It remains to show that ${\displaystyle \{v_{1},\ldots ,v_{k},w_{1},\ldots ,w_{m}\}}$ is a generating set of ${\displaystyle M}$. In order to do so, suppose that ${\displaystyle u\in M}$ is arbitrary. We choose ${\displaystyle a_{1},\ldots ,a_{m}\in R}$ such that

${\displaystyle \pi (u)=a_{1}g_{1}+\cdots +a_{m}g_{m}}$.

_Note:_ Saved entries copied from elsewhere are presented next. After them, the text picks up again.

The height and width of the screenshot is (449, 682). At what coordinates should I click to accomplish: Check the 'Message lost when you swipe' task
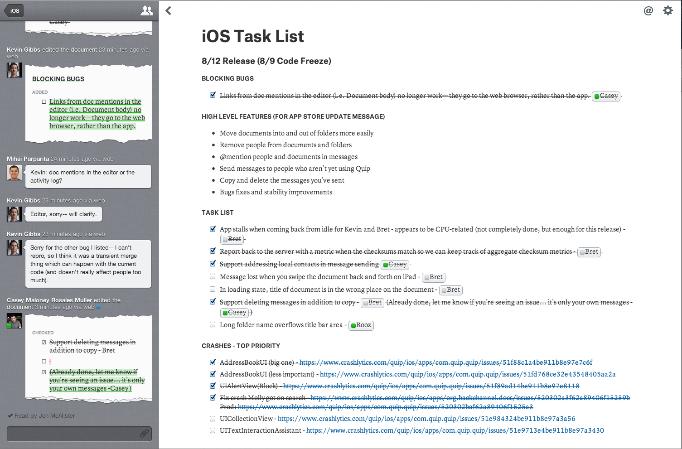pyautogui.click(x=213, y=276)
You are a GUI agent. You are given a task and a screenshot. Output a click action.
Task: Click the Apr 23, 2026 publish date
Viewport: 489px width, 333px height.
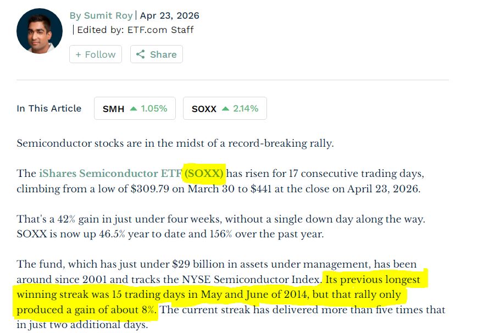coord(170,15)
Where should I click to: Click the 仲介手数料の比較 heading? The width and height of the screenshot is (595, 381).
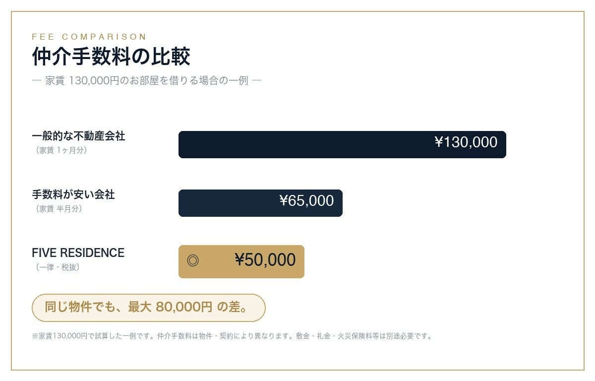pyautogui.click(x=111, y=57)
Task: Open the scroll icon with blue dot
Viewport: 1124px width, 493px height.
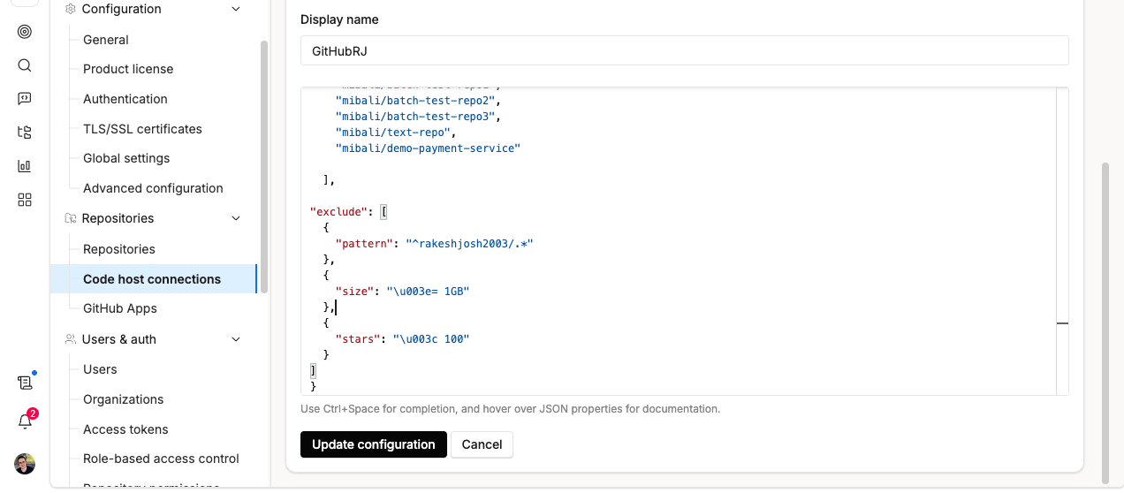Action: [x=25, y=383]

We further define ${\displaystyle u':=u-a_{1}w_{1}-\cdots -a_{m}w_{m}}$, so that ${\displaystyle \pi (u')=0}$. But by the definition of ${\displaystyle \pi }$, this means that ${\displaystyle u'\in \langle v_{1},\ldots ,v_{k}\rangle }$, so that there are ${\displaystyle b_{1},\ldots ,b_{k}\in R}$ such that

${\displaystyle u'=b_{1}v_{1}+\cdots +b_{k}v_{k}}$, hence ${\displaystyle u=u'+a_{1}w_{1}+\cdots +a_{m}w_{m}=b_{1}v_{1}+\cdots +b_{k}v_{k}+a_{1}w_{1}+\cdots +a_{m}w_{m}}$,

which shows that ${\displaystyle \{v_{1},\ldots ,v_{k},w_{1},\ldots ,w_{m}\}}$ is a generating set of ${\displaystyle M}$ since ${\displaystyle u}$ was arbitrary. ${\displaystyle \Box }$